Our father also understood something profound: that despite our nation’s grievous missteps and painful stumbles, we possess within us the capacity to rise, to learn and to march forward — slowly, imperfectly, but inexorably — toward fulfilling the promise of this great experiment in democracy.
That moment, with his fist raised in defiance of cynicism and despair, embodied his life’s deepest conviction: Progress, though never guaranteed, is always possible when good people work together, refusing to surrender hope.
The challenges before us demand more than remembrance of Professor Klonoski’s lessons. They demand our active participation, our unwavering commitment, our willingness to stand up and be counted.
The time for passive observation has passed. Contact your representatives. Vote in every election. Organize in your communities and peacefully take to the streets. Speak truth to power, even when your voice shakes. Our father showed us that one person’s courage and conviction can inspire countless others to get politically engaged, that one generation’s sacrifice can transform the future for all who follow.
But that transformation only happens when we choose action over apathy, when we choose solidarity over silence. This is our moment. This is our test. Will we rise to meet it? The answer lies not in what we feel in our hearts, but in what we do with our hands, our voices and our votes. Jim Klonoski’s work remains unfinished — and now, it falls to us all to carry it forward. The question is not whether we can make a difference. The question is whether we will.

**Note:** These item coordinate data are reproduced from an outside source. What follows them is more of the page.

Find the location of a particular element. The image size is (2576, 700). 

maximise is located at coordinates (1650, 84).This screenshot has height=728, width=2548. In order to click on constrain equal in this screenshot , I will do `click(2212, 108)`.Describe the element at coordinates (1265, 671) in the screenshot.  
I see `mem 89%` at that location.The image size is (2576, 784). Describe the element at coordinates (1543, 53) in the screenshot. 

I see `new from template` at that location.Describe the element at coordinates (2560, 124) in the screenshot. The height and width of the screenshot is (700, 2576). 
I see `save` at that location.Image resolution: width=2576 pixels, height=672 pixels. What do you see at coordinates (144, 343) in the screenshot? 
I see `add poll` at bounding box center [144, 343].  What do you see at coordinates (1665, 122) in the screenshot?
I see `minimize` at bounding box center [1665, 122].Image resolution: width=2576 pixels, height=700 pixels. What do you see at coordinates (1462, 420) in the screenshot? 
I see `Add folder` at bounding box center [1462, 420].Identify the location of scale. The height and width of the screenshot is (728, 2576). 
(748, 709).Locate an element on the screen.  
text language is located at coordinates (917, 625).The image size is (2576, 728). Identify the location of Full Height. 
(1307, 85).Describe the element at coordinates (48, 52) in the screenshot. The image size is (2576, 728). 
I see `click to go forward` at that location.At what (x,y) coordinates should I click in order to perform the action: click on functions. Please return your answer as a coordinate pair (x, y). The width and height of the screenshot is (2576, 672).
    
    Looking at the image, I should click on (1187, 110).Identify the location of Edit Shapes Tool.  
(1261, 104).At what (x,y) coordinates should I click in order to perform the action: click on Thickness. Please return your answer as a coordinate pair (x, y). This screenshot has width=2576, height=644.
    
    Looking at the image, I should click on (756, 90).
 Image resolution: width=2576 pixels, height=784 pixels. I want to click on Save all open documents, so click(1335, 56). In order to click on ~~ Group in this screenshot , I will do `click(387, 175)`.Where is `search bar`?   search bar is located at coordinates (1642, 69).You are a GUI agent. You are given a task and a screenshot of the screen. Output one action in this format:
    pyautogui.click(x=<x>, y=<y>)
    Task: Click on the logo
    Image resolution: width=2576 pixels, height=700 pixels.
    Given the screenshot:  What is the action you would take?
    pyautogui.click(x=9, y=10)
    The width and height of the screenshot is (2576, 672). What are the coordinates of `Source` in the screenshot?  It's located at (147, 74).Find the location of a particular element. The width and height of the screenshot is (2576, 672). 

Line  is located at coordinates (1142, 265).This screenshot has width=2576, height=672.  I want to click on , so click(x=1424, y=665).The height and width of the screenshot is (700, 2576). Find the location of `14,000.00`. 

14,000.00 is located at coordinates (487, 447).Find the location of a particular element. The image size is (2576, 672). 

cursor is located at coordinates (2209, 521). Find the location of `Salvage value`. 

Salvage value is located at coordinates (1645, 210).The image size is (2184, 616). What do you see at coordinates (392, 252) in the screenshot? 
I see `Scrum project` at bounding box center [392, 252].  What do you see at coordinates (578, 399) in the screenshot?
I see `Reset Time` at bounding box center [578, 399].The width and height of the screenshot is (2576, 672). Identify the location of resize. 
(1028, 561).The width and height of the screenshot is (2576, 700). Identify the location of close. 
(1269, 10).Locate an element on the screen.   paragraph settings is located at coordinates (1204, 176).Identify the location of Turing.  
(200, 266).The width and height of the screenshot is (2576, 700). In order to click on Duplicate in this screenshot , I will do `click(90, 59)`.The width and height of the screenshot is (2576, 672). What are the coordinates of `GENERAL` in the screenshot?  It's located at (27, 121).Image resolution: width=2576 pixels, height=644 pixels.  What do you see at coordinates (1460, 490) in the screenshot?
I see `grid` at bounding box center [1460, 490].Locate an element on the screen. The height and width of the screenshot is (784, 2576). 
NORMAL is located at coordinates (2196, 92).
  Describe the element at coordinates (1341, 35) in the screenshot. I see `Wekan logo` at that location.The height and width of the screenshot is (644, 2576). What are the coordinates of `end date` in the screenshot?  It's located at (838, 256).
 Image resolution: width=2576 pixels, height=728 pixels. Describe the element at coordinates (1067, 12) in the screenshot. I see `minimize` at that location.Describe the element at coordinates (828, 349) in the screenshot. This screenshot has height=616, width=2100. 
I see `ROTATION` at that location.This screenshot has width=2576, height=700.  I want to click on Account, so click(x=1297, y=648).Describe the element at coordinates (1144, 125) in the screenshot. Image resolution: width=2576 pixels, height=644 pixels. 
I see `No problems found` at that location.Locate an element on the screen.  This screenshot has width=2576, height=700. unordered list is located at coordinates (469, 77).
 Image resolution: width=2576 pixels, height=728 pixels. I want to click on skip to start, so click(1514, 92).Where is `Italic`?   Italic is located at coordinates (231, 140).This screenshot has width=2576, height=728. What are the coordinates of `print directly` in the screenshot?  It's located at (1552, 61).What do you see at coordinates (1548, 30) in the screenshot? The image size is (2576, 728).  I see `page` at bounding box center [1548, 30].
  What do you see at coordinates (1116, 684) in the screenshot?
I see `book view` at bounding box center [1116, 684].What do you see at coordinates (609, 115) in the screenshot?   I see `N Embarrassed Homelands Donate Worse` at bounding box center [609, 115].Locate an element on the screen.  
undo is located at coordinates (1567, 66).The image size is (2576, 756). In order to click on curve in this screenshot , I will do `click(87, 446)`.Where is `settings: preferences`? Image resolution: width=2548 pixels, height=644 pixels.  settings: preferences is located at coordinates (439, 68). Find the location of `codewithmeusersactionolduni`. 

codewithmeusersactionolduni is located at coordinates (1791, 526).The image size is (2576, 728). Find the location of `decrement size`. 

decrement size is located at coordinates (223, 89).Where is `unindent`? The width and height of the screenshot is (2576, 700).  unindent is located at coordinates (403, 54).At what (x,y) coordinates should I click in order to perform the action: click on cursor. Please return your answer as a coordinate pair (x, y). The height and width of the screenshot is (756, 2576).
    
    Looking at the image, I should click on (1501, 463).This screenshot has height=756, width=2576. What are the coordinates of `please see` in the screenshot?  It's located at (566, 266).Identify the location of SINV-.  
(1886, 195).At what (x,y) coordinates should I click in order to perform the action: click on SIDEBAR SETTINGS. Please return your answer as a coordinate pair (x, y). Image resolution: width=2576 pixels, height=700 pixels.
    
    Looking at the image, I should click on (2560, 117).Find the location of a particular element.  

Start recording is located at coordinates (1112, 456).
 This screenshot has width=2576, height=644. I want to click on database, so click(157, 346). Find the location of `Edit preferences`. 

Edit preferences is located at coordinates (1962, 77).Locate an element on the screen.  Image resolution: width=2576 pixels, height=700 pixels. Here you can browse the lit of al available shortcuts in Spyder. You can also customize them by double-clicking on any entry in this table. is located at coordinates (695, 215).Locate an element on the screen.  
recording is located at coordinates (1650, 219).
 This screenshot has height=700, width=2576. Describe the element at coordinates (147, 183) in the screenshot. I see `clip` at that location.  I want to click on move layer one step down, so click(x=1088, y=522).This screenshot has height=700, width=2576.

On election night 2024, as the polls were getting set to close in the Midwest, my brother, his 10-year-old son and I stood exhausted on the cold streets of Milwaukie, Wisconsin, having spent the previous 14 days knocking on doors and talking to voters about the dangers of a second Trump presidency.
Clearly, we were not the difference in the presidential results (though Senator Tammy Baldwin did defeat her Republican challenger by a little over 15,000 votes which is likely due to all the volunteers who descended on Wisconsin in the final weeks of the campaign), but boy, do I sleep a bit better knowing we did all we reasonably could do while balancing all the other demands of life.
The terror and despair we felt as it became clear Trump would win the election and we’d be in for another four years of cruelty, chaos and corruption was palpable. As President Trump and his administration are busy spending tens of millions of our tax dollars to launch federal invasions of American cities (a sentence I can hardly believe is our reality, but here we are) the 2026 midterms are shaping up to be — wait for it — the most important election of our lives.
I am buoyed by the thought of another wave election where We The People reassert that this country belongs to us and there will be real consequences and accountability to the corruption and criminality that has gone largely unchecked since President Trump reassumed the presidency.
Put simply, make your plan to make a difference in 2026 now. That’s what Professor Klonoski would be challenging of anyone who claims to care about our great country.
Zach Klonoski lives in Eugene where he practices nonprofit law.